Start of Supplied passage

Are other types of tank available that will last longer than the approximately 15 years we got out of this one? I think the original is glass lined, but do not know if it has  an anode that should have been checked regularly. Perhaps that is the key to longer life? Whatever happened to more durable materials like Monel?

Bburd

Comments

  • hot_rod
    hot_rod Member Posts: 16,332
    Correct, the enameled steel tanks need anode maintenance.
    All metals and alloys have a weak spot. Have a detailed water analysis done to see what tank metal works best. Stainless tanks need attention to chloride levels.
    Bob "hot rod" Rohr
    trainer for Caleffi NA
    Living the hydronic dream
    bburd
  • Larry Weingarten
    Larry Weingarten Member Posts: 2,549
    Hi, As far as I know all glass-lined tanks have anodes. A few thoughts. I've been able to get fifty years from glass lined tanks by regularly replacing anodes. Another thought is to use powered, or impressed current anodes. This way, they should seldom or never need replacing, al;though it's good to check on them to be sure they are still working. One more thought is to put anodes into the present tank as done right, they will stop further rusting. In worst case, they'll simply buy you time. I'd also look at using smaller tanks, ganged together, so you just might not need the crane. Also, the old tank could be cut up and removed in pieces, again preventing the need for the crane.

End of Supplied passage
Start of Data below

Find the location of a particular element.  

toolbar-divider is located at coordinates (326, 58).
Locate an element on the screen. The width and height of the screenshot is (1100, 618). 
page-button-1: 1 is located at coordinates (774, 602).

End of Data below

» Work item A
Answer these about the water heater tank thread:
(i) About how many years did the original poster's tank last?
(ii) Bob "hot rod" Rohr is a trainer for which company?
(iii) How many years has Larry Weingarten gotten from glass-lined tanks by regularly replacing anodes?
» Work item B
In the water heater tank thread, rewrite the part that opens with the words containing "All metals and" and closes with "to chloride levels.", replacing "chloride" with "sulfate".

» Exercise solution A
(i) Approximately 15 years.
(ii) Caleffi NA.
(iii) Fifty years.

» Exercise solution B
All metals and alloys have a weak spot. Have a detailed water analysis done to see what tank metal works best. Stainless tanks need attention to sulfate levels.